GOAL OF THE EXERCISE |
Please filter the listing below and copy out the lines that hold "Vilkår".

RECORDS FOR THIS EXERCISE |
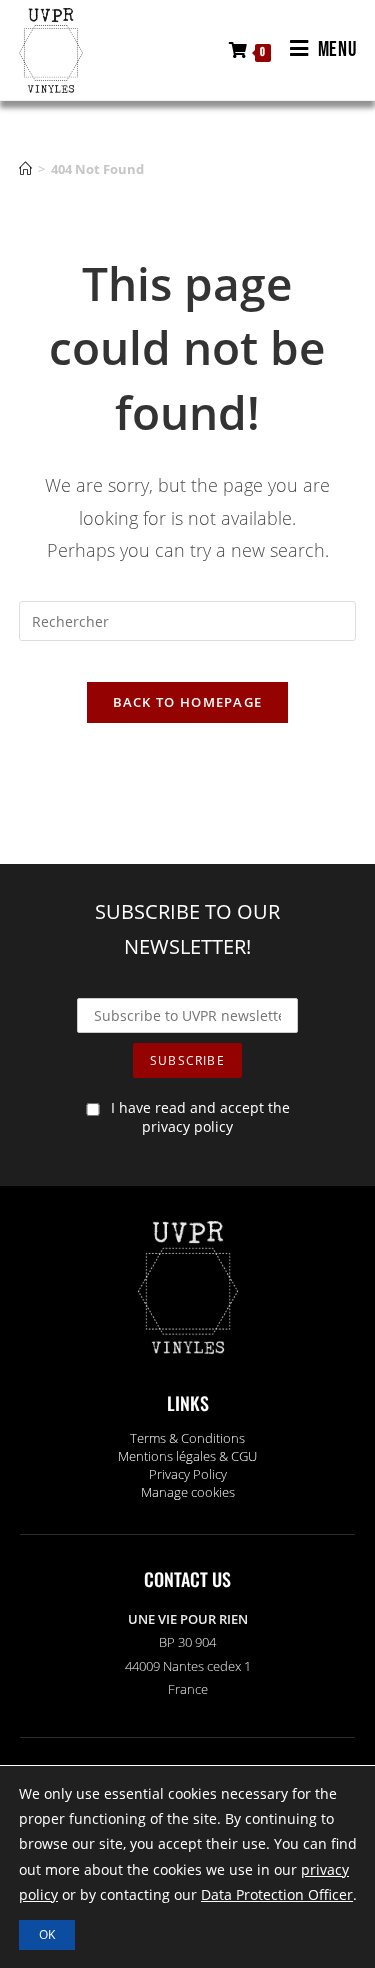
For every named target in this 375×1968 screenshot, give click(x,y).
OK (47, 1934)
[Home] (25, 169)
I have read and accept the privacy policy (200, 1117)
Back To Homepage (188, 702)
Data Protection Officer (277, 1894)
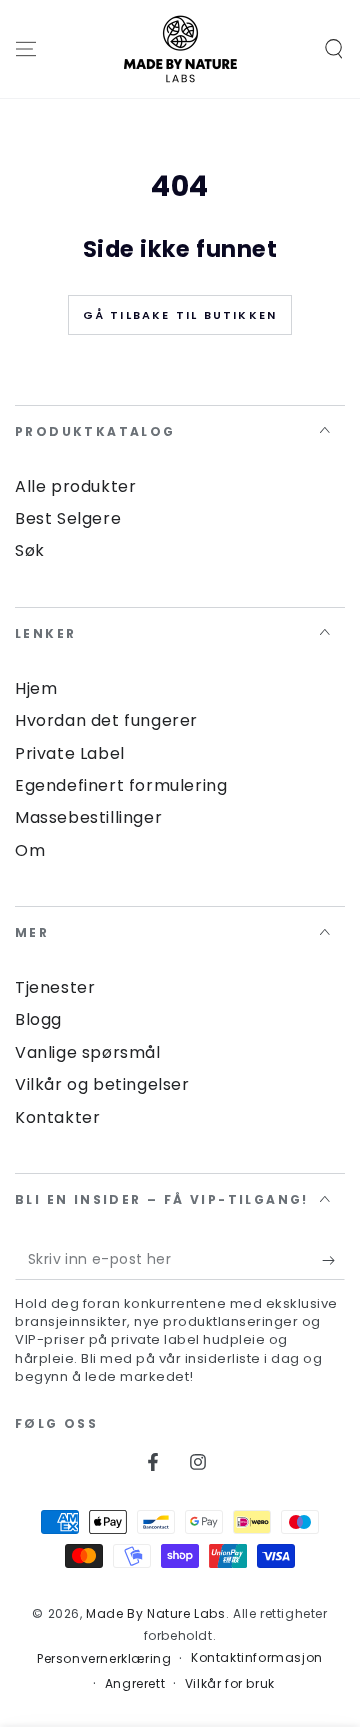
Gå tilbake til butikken (180, 315)
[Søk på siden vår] (334, 49)
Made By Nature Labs (155, 1613)
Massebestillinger (88, 817)
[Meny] (26, 49)
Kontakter (57, 1117)
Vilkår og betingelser (102, 1084)
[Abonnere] (333, 1260)
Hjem (36, 688)
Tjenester (55, 987)
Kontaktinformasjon (257, 1658)
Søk (30, 550)
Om (30, 850)
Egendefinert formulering (121, 785)
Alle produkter (75, 486)
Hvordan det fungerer (106, 720)
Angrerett (135, 1684)
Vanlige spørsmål (88, 1052)
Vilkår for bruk (230, 1684)
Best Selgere (68, 518)
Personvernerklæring (104, 1659)
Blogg (38, 1019)
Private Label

ANSWER BOX |
Vilkår og betingelser (102, 1084)
Vilkår for bruk (230, 1684)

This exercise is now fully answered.